§ STORED DATA:
****************

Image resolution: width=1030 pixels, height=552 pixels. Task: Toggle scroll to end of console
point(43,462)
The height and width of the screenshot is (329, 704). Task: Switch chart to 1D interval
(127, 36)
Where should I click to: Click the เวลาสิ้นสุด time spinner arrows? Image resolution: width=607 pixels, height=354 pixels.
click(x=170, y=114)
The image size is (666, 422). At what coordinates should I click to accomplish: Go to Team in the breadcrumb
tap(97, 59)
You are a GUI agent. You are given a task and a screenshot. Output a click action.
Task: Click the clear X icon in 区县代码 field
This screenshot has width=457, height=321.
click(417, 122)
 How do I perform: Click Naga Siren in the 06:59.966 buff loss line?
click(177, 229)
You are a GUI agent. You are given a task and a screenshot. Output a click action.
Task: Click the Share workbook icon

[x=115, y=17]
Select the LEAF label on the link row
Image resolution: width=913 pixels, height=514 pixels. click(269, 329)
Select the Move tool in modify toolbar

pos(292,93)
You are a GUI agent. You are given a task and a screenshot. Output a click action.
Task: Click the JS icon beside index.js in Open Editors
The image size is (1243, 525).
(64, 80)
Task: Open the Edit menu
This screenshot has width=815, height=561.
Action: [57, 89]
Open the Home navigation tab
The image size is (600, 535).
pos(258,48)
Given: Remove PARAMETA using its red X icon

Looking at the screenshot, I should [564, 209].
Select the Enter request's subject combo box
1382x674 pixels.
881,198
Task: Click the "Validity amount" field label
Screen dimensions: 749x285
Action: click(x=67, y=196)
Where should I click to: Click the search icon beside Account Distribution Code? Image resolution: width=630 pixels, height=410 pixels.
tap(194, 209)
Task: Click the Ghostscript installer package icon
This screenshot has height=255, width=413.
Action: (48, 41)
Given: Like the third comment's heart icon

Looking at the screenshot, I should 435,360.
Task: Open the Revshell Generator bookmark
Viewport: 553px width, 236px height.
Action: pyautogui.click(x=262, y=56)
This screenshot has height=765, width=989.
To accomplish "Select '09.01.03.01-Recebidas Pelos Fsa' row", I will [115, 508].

****************

§ EXERCISE DETAILS:
Please give back only the lines starting with the one that contains "Given: Like the third comment's heart icon" and ending with the last line of the listing, retyped exactly.

§ THE COMPLETED TASK:
Given: Like the third comment's heart icon

Looking at the screenshot, I should 435,360.
Task: Open the Revshell Generator bookmark
Viewport: 553px width, 236px height.
Action: pyautogui.click(x=262, y=56)
This screenshot has height=765, width=989.
To accomplish "Select '09.01.03.01-Recebidas Pelos Fsa' row", I will [115, 508].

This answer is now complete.